Lawmakers ask for more information since Congress has never authorized biometric exit scanning for U.S. citizens
Washington (December 21, 2017) – Senators Edward J. Markey (D-Mass.) and Mike Lee (R-Utah), members of the Commerce, Science and Transportation Committee, today called on the Department of Homeland Security (DHS) to answer important questions about its biometric exit program, which is currently operating at nine U.S. international airports. Currently, DHS requires travelers, including U.S. citizens, departing on select international flights to submit to a face scan so that their faces can be compared to a DHS biometric database for identity verification purposes. In their letter, Senator Markey and Lee query DHS about the accuracy, efficacy and transparency of the program. The senators highlight that under DHS’s true accept rate goal, there would still be a false denial for one in 25 travelers. That means thousands of travelers could be wrongfully denied boarding each day.
“We are concerned that the use of the program on U.S. citizens remains facially unauthorized,” write Senators Markey and Lee to DHS Secretary Kirstjen Nielson. “We request that DHS stop the expansion of this program and provide Congress with its explicit statutory authority to use and expand a biometric exit program on U.S. citizens.”

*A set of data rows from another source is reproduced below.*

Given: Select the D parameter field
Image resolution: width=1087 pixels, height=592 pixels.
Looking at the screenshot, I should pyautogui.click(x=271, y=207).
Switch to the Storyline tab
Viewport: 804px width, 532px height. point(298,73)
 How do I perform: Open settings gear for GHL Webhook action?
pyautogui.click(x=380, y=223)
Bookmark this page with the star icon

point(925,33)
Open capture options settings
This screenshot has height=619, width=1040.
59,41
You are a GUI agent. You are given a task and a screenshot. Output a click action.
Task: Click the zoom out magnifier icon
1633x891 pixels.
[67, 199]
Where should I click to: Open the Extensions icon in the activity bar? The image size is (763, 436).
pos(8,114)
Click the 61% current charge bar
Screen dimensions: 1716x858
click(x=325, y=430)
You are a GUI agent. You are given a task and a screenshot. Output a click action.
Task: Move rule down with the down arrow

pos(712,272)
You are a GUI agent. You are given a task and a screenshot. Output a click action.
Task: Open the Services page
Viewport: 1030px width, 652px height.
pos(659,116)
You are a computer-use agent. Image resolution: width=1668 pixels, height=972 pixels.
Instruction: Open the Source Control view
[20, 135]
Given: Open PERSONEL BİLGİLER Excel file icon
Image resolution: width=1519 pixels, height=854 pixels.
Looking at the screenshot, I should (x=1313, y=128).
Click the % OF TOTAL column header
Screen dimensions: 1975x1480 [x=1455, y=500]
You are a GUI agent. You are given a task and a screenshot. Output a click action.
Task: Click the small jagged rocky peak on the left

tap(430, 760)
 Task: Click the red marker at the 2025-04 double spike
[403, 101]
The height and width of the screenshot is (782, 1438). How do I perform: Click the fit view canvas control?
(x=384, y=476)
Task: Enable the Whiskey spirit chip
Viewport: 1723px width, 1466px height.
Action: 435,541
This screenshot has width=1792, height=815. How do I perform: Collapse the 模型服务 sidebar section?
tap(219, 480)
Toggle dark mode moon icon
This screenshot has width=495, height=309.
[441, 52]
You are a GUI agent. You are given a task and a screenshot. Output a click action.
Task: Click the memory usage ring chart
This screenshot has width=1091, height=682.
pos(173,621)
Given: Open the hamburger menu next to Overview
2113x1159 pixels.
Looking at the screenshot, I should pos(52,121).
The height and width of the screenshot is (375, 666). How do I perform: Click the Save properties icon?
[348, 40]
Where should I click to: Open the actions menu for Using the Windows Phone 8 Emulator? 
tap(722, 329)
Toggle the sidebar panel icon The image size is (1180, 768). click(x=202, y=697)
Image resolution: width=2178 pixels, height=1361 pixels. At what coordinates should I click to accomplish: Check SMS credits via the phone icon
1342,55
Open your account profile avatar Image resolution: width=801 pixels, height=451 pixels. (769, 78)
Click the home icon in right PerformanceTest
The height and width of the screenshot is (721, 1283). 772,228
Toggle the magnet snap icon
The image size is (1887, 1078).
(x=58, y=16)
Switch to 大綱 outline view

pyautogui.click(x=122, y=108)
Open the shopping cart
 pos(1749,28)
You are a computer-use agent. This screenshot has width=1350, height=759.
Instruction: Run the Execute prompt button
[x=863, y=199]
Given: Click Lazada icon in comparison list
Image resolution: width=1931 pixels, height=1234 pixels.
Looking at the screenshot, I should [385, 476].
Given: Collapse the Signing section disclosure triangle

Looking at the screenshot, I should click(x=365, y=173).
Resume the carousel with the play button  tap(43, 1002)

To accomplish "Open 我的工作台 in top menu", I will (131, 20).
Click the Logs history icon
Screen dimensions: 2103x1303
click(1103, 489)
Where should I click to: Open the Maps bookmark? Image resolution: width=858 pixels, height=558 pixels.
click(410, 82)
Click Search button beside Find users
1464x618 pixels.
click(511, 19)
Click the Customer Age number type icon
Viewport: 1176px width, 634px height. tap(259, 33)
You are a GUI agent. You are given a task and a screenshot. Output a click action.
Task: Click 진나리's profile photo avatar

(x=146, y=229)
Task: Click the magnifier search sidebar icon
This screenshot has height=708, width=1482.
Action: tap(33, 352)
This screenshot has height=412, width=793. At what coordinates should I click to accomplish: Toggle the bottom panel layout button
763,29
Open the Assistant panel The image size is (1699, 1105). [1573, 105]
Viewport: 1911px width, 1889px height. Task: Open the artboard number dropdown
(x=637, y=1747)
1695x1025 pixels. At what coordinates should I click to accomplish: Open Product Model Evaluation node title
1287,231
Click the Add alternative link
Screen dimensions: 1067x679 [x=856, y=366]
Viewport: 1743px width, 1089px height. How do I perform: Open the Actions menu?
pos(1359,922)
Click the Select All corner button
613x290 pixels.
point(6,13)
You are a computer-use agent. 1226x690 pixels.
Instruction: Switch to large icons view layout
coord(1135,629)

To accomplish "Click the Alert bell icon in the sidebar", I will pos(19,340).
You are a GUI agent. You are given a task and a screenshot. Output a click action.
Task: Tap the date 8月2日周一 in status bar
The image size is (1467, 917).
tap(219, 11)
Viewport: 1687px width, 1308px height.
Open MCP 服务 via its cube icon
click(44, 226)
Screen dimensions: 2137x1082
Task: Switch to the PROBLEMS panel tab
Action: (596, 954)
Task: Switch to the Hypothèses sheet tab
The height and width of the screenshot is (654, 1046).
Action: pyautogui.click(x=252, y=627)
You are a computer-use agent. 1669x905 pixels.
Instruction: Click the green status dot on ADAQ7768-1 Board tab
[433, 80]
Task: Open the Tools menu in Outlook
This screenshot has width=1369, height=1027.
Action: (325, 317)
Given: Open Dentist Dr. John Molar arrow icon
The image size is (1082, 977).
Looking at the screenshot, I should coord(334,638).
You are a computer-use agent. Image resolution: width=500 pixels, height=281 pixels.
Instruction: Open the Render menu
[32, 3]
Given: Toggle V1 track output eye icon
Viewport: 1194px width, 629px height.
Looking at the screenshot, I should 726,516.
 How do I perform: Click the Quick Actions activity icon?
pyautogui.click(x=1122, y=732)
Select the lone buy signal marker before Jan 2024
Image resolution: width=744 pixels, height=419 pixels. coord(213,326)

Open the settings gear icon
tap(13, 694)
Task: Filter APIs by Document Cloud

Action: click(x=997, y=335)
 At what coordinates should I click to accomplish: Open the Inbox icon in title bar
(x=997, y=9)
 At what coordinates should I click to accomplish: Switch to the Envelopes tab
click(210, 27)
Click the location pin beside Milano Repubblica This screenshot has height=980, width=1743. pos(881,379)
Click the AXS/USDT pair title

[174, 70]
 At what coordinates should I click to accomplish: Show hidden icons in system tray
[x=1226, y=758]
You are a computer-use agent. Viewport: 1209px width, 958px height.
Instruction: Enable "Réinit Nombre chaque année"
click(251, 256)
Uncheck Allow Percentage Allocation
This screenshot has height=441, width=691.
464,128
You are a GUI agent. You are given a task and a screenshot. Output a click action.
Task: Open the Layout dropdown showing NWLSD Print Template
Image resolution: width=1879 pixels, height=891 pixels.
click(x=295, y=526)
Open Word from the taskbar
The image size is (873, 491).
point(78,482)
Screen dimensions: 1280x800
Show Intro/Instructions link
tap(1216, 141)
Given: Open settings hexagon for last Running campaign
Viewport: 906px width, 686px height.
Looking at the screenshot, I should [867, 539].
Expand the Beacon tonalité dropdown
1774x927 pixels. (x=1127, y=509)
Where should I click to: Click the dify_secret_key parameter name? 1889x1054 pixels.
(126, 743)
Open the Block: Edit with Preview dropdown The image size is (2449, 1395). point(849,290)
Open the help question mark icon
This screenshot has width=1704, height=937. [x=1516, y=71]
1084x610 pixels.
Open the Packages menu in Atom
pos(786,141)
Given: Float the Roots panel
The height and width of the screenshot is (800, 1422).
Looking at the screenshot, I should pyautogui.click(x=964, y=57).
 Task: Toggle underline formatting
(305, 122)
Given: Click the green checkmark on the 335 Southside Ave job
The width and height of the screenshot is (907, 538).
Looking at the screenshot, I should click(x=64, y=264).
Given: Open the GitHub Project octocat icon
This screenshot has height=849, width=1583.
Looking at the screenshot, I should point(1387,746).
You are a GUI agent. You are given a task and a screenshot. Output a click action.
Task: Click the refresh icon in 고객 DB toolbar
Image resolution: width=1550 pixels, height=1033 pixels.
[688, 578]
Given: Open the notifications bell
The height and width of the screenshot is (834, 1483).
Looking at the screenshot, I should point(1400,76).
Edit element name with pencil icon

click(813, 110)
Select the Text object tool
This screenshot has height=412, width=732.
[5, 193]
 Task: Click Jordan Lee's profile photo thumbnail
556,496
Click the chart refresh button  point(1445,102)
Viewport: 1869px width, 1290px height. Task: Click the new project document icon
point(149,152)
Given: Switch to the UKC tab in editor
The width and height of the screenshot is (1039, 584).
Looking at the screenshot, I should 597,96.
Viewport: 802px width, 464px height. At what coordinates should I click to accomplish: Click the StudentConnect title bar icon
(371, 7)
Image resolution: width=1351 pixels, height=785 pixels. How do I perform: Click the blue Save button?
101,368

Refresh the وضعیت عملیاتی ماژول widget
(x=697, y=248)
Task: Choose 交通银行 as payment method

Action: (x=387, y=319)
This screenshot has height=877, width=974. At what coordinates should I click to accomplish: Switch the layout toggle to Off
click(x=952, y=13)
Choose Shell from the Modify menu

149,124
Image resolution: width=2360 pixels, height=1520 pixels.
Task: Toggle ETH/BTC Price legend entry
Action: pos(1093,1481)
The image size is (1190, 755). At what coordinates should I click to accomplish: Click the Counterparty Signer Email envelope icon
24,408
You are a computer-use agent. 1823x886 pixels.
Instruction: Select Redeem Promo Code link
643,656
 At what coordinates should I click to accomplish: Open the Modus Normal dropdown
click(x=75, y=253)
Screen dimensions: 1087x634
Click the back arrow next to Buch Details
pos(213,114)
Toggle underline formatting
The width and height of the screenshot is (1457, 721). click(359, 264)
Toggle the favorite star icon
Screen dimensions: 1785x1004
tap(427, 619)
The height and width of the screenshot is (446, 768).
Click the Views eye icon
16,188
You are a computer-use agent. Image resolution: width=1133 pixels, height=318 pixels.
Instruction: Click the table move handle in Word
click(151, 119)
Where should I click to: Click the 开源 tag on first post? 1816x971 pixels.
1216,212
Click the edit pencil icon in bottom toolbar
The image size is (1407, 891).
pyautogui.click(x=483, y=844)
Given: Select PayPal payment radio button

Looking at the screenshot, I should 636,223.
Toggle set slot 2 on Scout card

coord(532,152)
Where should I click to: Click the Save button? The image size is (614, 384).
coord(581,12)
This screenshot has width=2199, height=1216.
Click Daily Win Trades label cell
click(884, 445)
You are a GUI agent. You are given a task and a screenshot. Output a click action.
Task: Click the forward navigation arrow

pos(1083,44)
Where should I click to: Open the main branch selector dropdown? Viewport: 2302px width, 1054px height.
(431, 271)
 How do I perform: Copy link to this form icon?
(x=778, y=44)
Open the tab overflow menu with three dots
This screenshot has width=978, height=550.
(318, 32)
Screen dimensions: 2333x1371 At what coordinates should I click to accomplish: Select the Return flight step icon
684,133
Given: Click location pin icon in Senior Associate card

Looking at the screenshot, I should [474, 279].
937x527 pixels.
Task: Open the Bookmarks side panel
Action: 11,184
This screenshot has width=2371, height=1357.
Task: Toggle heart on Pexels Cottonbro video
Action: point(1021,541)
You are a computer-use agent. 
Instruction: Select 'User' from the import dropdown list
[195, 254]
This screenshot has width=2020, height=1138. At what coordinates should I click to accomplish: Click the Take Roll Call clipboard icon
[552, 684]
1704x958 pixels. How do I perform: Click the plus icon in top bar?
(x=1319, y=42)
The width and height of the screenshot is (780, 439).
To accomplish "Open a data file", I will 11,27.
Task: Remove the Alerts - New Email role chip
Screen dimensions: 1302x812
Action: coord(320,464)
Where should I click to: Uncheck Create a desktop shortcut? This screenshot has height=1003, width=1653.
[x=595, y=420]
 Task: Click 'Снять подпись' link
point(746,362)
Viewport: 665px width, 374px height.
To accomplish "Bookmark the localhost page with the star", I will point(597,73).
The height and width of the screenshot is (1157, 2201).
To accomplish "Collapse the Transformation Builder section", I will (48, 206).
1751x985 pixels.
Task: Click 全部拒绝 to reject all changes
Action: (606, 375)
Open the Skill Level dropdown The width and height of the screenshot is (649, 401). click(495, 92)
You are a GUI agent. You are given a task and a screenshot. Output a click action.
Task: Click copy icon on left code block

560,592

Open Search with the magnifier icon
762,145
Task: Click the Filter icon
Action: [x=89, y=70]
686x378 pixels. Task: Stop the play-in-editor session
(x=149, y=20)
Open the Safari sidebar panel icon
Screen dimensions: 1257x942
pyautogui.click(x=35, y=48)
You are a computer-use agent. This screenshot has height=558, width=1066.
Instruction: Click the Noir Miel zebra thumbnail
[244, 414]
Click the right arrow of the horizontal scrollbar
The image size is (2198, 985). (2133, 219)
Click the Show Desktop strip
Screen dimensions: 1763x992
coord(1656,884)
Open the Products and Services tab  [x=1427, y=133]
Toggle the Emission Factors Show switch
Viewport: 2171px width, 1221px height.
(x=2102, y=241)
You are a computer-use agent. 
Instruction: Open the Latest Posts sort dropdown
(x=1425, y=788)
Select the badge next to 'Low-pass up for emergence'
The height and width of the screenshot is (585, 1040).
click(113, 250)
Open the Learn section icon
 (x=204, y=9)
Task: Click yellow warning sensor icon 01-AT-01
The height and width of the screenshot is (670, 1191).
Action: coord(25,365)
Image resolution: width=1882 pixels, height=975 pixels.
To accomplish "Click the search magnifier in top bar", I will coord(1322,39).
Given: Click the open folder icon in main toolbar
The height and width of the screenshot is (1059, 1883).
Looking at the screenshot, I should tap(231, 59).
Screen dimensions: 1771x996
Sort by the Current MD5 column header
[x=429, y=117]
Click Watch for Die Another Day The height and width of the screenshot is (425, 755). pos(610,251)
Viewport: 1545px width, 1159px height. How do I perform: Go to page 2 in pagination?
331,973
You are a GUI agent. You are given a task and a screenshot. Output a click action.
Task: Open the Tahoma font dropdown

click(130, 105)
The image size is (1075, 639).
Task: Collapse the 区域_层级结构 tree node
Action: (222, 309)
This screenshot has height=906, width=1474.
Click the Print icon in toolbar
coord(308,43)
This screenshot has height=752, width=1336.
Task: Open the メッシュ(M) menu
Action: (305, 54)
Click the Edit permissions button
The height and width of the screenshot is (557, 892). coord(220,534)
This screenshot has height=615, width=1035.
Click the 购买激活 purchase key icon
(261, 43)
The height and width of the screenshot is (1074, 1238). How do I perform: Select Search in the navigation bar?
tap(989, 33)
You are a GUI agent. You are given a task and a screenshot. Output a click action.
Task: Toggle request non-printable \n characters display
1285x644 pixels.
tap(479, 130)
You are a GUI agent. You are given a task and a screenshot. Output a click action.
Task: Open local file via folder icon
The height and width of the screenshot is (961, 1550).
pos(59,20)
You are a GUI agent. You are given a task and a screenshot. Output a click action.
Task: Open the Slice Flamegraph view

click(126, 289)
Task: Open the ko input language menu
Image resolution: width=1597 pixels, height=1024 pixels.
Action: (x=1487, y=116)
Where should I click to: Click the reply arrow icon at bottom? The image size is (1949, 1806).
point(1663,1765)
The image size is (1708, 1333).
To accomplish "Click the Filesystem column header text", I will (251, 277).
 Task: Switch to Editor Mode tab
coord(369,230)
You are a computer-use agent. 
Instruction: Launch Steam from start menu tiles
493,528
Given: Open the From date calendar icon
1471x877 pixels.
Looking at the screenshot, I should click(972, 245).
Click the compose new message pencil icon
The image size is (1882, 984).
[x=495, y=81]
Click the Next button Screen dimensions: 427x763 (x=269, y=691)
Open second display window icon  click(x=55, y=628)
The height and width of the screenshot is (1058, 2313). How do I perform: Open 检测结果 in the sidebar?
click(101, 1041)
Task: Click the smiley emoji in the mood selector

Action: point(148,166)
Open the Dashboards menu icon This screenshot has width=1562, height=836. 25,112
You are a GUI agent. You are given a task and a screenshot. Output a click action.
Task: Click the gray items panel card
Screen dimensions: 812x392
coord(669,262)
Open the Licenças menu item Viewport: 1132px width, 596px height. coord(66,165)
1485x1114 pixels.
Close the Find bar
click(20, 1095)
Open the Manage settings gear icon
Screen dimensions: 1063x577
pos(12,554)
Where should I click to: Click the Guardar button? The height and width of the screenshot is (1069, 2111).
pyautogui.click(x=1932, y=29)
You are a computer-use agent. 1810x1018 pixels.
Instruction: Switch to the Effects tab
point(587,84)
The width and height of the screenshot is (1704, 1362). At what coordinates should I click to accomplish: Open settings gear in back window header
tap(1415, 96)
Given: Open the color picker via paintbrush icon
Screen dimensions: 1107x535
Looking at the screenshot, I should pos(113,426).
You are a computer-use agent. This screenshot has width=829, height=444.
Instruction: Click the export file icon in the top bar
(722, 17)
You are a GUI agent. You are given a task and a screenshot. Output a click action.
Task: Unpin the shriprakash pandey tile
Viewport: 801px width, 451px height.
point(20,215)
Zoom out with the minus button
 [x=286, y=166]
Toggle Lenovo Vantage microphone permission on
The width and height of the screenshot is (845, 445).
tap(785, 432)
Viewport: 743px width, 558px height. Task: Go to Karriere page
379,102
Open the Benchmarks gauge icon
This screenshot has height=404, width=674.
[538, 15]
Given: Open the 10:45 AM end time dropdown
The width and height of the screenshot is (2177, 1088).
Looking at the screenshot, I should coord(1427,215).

A copy of the letter can be found HERE.
Specifically, the Senators request more information from DHS on accuracy concerns and potential flaws in the scanning technology, how the program will not unduly burden travelers, including certain races or gender, how the program is improving visa overstay travel fraud, and the authority of DHS to expand the program when Congress has intentionally not authorized biometric exit scanning for U.S. citizens.
Today, the Center on Privacy and Technology at Georgetown University Law Center issued a report that revealed that while Congress has on nine separate occasions called on DHS to establish a “biometric exit” program to verify the identities of foreign nationals as they leave the country, Congress has not authorized face scans of American citizens. DHS also has not established rules governing the program. DHS also does not know whether it wrongly rejects people at higher rates as a result of their race or gender.